------ Record set ------

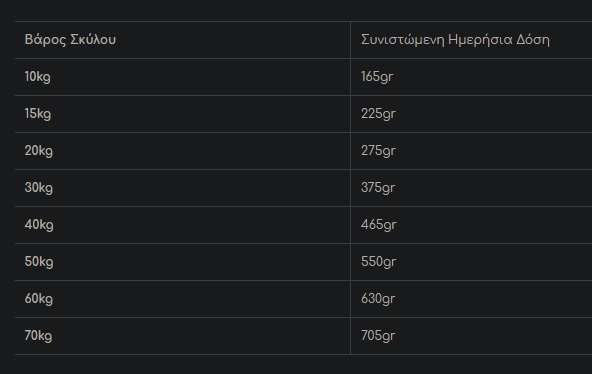The height and width of the screenshot is (374, 592).
Task: Select the 275gr dose value
Action: 378,151
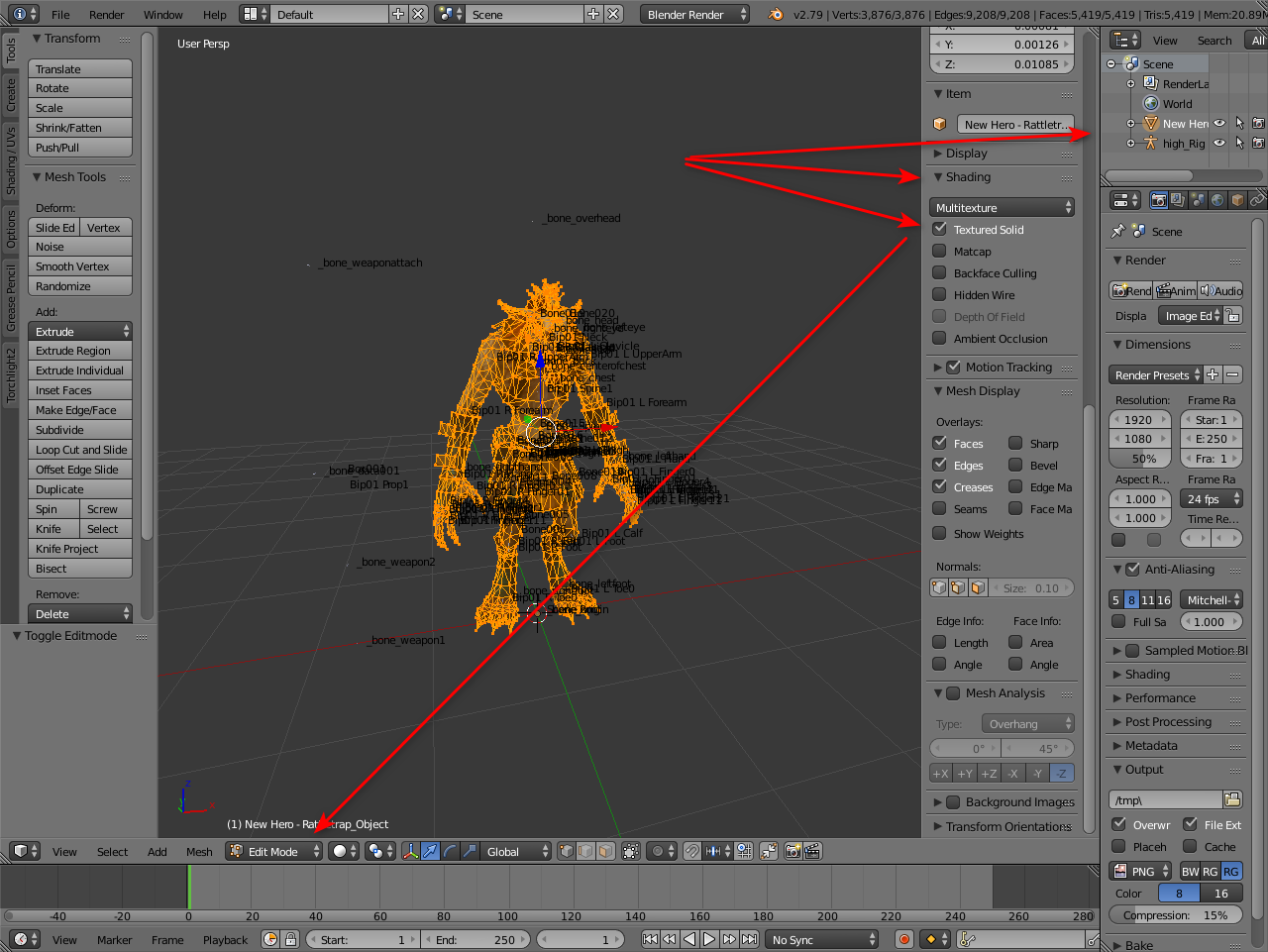Click the Object properties cube icon
1268x952 pixels.
click(x=1237, y=200)
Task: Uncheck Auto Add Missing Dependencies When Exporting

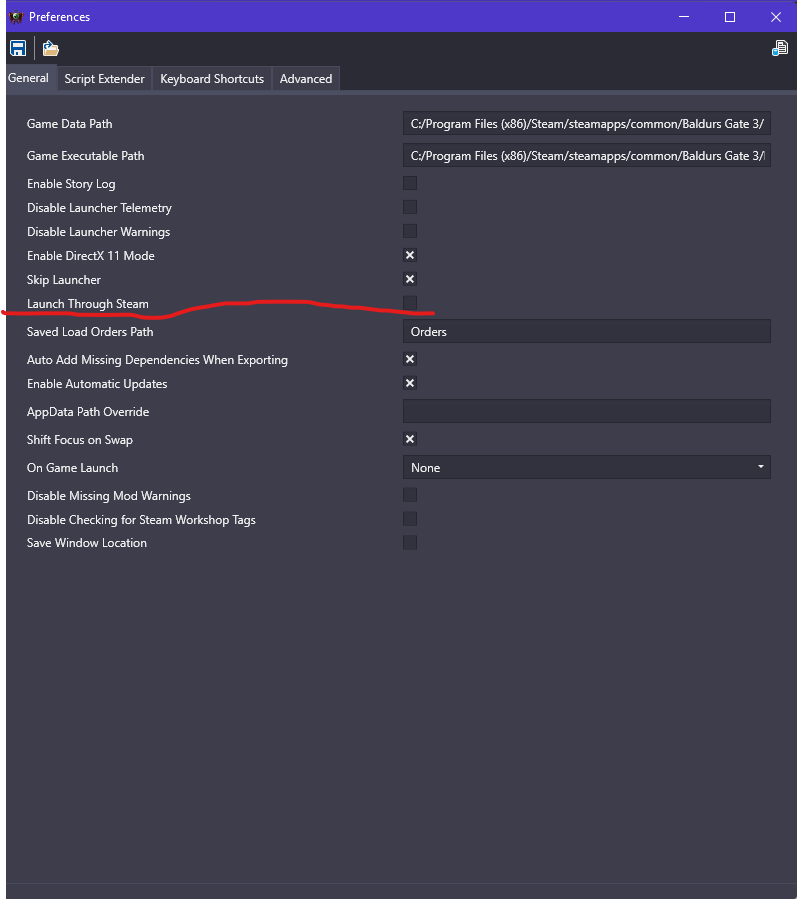Action: [409, 359]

------

## Exercise objective
Reproduce every line of the listing above word for word, but leave the pictures out.

## Solution below
The height and width of the screenshot is (374, 592).
Task: Select the 275gr dose value
Action: 378,151
Click the Object properties cube icon
1268x952 pixels.
click(x=1237, y=200)
Task: Uncheck Auto Add Missing Dependencies When Exporting

Action: [409, 359]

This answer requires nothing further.